Im Anschluss schilderten mehrere von Rassismus Betroffene schwarze Personen ihre Erfahrungen mit der Polizei, aber auch mit den Rassismen der weißen deutschen Mehrheitsgesellschaft. Sie wiesen auf die historischen Verbindungen zur Kolonialzeit hin und beschrieben auch die heutigen Fluchtursachen, die durch die Kontinuität der Ausbeutung insbesondere des afrikanischen Kontinents verursacht werden.

Neben Polizeigewalt beschäftigte sich die Demonstration auch mit anderen Bereichen der in den letzten Jahren immer autoritäreren „NRW-Sicherheitspolitik“. Ein Redebeitrag arbeitete die restriktiven Verschärfungen des aktuellen CDU-Entwurfs für ein neues NRW-Versammlungsgesetz heraus. Andere schilderten steigende juristische Repression bei Demonstrationen oder im Nachgang von gewalttätigen Polizeieinsätzen. Auch die neue Bewaffnung der Polizei mit Tasern und ihre Auswirkungen wurde thematisiert. In einem persönlichen Erfahrungsbericht wurde die Problematik der Stigmatisierung bestimmter Gruppen mit Migrationsgeschichte unter dem Negativ-Label der „Clan-Kriminalität“ geschildert. Zum Ende gab es noch eine Auflistung der Verstrickung einzelner Sicherheitsbehörden in verschiedenste rechte Machenschaften, die in den letzten Jahren bundesweit öffentlich wurden.

Abgerundet wurde der lange Demonstrationstag von thematisch passender Live Musik und einer Ausstellung zum Thema Polizeigewalt, die auf dem Hirschlandplatz aufgebaut wurde.

Im Vorfeld hatte es Diskussionen mit der Versammlungsbehörde um den angemeldeten Demonstrationsweg und vor allem den Ort der Abschlusskundgebung gegeben. Leila Bumke: „Wir hätten unsere Inhalte lieber an einem belebteren Platz, als dem abseits gelegenen Hirschlandplatz, an eine größere Öffentlichkeit gebracht. Unsere ursprüngliche Anmeldung auf dem Willy-Brandt-Platz und ersatzweise auf dem Kennedyplatz wurde aber von der Versammlungsbehörde abgelehnt. Stattdessen wurde uns vorgeschlagen lediglich eine Kundgebung am Polizeipräsidium abzuhalten. Da hatten wir schon den Eindruck, dass die Polizei wenig Interesse daran hatte, dass wir überhaupt in der Innenstadt demonstrieren können.“ Es bleibt für das Bündnis also festzustellen, dass die innerhalb der Polizei angesiedelte Versammlungsbehörde wieder einmal als eigenständiger politischer Player aufgetreten ist und eine bessere Außenwirkung der Demonstration, durch nicht nachvollziehbare Maßnahmen verhindert hat.

Das Bündnis „Forum gegen Polizeigewalt und Repression“ wertet die heutige Demonstration dennoch als Erfolg.

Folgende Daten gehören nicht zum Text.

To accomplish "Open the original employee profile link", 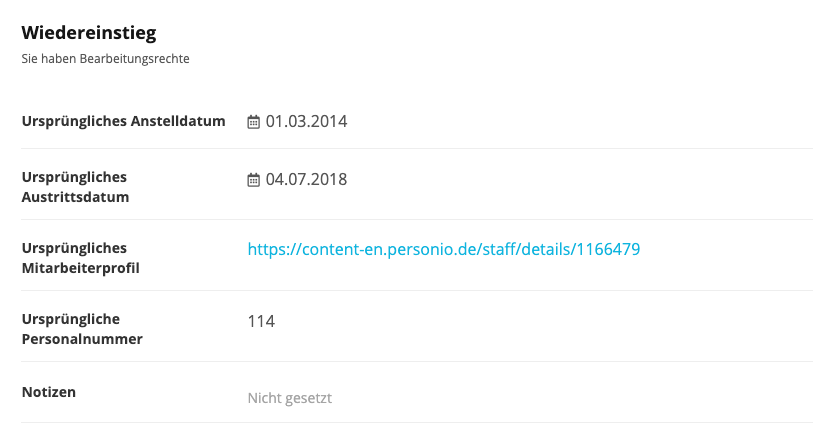I will tap(443, 249).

Trotz o.g. Widrigkeiten und mäßiger Wetterprognose sind heute mehr Menschen als erwartet in Essen auf die Straße gegangen. Das Bündnis hatte mit ca. 150 Personen zur Demonstration gerechnet.

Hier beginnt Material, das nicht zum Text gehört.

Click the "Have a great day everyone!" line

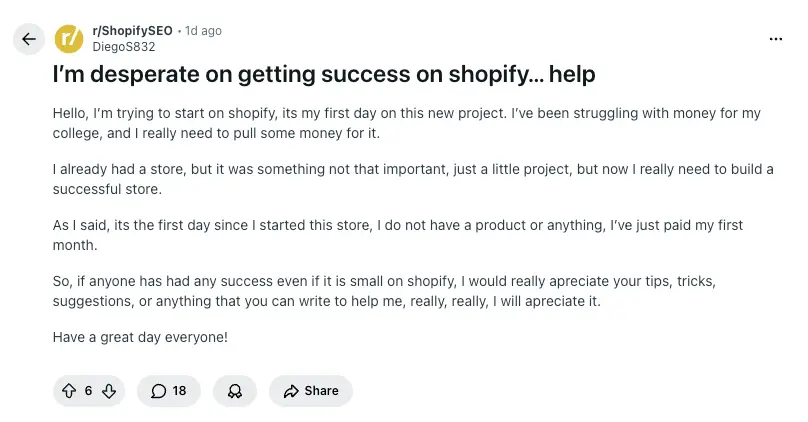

Abschließend Leila Bumke: „Das bestärkt uns darin, uns auch zukünftig klar und öffentlich gegen Rassismus, Polizeigewalt und extrem rechte Gruppierungen innerhalb der Polizei zu positionieren.“ Das Bündnis wird auch weiterhin versuchen Betroffene und politische Initiativen zusammenzubringen und zu bündeln, um eine größere Gegenöffentlichkeit zu schaffen. Sicher wird es auch weitere Demonstrationen und öffentliche Aktionen geben.